Pizza boxes carry deadbeat mug shots
Customers at some suburban pizza parlors are getting something extra with their pepperoni and mushrooms — wanted posters for parents accused of failing to pay child support.
The idea came to Cynthia Brown, executive director of the Butler County Child Enforcement Agency, while she was ordering pizza.
"It suddenly dawned on me that most people running from the law don't eat out, they order pizza," said Brown, whose county is north of Cincinnati.
Enforcement agencies across the country use a variety of methods to locate support scofflaws and collect past-due payments. Virginia has issued subpoenas to cellular phone companies seeking addresses and phone numbers. California's Kern County seizes and auctions parents' vehicles, with proceeds going to the children, said Kay Cullen, a spokeswoman for the National Child Support Enforcement Association.
State child support agencies collected more than $23 billion in child support for 17.2 million children in 2005, but the cumulative past-due child support since the agencies were first formed more than 30 years ago is $106 billion, Cullen said.
"While we have made progress, putting the wanted posters on pizza boxes is an example of the innovation and commitment that we need," she said.
Other Ohio counties put posters on their Web sites and work with local Crime Stoppers programs, and a few contract with companies that can track people through rental and cell phone records, according to the Ohio Child Support Directors Association. Some include fliers in water and sewer bills.
Butler County has printed posters with mug shots of its 10 most-wanted parents, placing them in post offices and other government buildings and sending them to Ohio's 87 other counties. The lineup, chosen by prosecutors, is changed twice a year.
The Butler County sheriff's office served 1,224 nonsupport warrants last year, said sheriff's Sgt. Todd Langmeyer. The county has about 350,000 residents.
Brown approached several restaurants and chains with her idea of affixing the posters to pizza boxes, but so far only three pizzerias are participating.
Since the first pizza posters appeared in August, they have led to one arrest, Langmeyer said. "It's a good idea any time you can put the faces out there," he said.
The owner of Karen's Pizzeria hasn't heard any complaints about her participation in the poster program.
"Some customers joke about it and say they're glad they aren't on it," Karen Willis said. "Most seem to think it's a good idea."

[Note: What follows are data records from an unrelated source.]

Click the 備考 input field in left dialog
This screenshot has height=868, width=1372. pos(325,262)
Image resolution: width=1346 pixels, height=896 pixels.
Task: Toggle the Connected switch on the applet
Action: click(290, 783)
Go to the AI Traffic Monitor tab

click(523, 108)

An attorney who focuses on fathers' rights cases called the tactic "horrible."
"It's just a way of shaming people," said Maury Beaulier, whose firm is in Eden Prairie, Minn.
Many circumstances can cause people to get behind in support payments, but that doesn't make them deadbeats, he said.
Widespread public shaming also can devastate the children, said Michael McCormick, executive director of the American Coalition for Fathers and Children.
"Think how children feel to see a parent on a wanted poster and know their friends might see it," he said.
Brown said her agency tries to work with parents by trying to help them find work and seeks most payments through civil court. Criminal charges are a last resort. Conviction on a felony count of failing to pay child support brings a prison sentence of up to 18 months, with fines usually set in the amount of the support owed.
"We aren't trying to penalize these people," Brown said. "We are just trying to help the kids who have a right to be supported."